_The problem_. Transcribe only the part of the listing below that begins at the line containing "Select the Wayfair opportunity card" and runs to its final line, keeping both ends.
◇ ◇ ◇ ◇ ◇
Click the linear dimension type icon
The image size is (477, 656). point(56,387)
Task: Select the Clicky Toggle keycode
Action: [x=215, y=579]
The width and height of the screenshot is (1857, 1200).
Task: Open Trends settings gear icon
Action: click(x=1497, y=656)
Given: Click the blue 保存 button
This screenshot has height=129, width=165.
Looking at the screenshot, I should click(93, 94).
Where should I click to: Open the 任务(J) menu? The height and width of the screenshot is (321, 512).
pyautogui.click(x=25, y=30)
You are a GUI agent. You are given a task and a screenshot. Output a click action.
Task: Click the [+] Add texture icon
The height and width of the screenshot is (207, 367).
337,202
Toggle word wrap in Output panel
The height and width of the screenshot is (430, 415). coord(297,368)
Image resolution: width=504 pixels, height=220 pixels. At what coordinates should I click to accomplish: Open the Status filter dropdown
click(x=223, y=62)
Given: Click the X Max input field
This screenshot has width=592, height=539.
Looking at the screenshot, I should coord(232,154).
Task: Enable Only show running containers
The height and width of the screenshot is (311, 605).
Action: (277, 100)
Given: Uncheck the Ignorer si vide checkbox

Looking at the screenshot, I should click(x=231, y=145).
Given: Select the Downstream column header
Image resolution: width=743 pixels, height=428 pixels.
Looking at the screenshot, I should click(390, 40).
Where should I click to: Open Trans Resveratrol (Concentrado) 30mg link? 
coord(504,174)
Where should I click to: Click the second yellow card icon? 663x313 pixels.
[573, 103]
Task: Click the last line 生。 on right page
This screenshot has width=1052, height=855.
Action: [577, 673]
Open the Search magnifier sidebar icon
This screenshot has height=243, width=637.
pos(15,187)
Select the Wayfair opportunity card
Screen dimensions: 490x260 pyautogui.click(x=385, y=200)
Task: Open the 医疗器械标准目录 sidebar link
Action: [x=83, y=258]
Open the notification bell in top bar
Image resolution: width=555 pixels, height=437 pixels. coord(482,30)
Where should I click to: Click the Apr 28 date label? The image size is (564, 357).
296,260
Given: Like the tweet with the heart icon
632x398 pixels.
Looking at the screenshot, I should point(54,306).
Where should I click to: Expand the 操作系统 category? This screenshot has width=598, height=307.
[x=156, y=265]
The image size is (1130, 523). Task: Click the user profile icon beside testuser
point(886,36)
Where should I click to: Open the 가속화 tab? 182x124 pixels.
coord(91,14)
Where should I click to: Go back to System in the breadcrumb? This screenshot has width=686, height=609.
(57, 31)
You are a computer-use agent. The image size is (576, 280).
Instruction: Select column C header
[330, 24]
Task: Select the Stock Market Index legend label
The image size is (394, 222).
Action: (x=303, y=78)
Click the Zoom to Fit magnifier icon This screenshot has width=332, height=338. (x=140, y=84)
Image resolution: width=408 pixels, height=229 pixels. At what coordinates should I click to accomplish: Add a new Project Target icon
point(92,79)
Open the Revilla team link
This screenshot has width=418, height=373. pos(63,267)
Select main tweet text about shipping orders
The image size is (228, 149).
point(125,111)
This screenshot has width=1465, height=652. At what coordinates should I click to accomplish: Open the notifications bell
◇ ◇ ◇ ◇ ◇
_Result of this exercise_.
Select the Wayfair opportunity card
Screen dimensions: 490x260 pyautogui.click(x=385, y=200)
Task: Open the 医疗器械标准目录 sidebar link
Action: [x=83, y=258]
Open the notification bell in top bar
Image resolution: width=555 pixels, height=437 pixels. coord(482,30)
Where should I click to: Click the Apr 28 date label? The image size is (564, 357).
296,260
Given: Like the tweet with the heart icon
632x398 pixels.
Looking at the screenshot, I should point(54,306).
Where should I click to: Expand the 操作系统 category? This screenshot has width=598, height=307.
[x=156, y=265]
The image size is (1130, 523). Task: Click the user profile icon beside testuser
point(886,36)
Where should I click to: Open the 가속화 tab? 182x124 pixels.
coord(91,14)
Where should I click to: Go back to System in the breadcrumb? This screenshot has width=686, height=609.
(57, 31)
You are a computer-use agent. The image size is (576, 280).
Instruction: Select column C header
[330, 24]
Task: Select the Stock Market Index legend label
The image size is (394, 222).
Action: (x=303, y=78)
Click the Zoom to Fit magnifier icon This screenshot has width=332, height=338. (x=140, y=84)
Image resolution: width=408 pixels, height=229 pixels. At what coordinates should I click to accomplish: Add a new Project Target icon
point(92,79)
Open the Revilla team link
This screenshot has width=418, height=373. pos(63,267)
Select main tweet text about shipping orders
The image size is (228, 149).
point(125,111)
This screenshot has width=1465, height=652. At what coordinates should I click to accomplish: Open the notifications bell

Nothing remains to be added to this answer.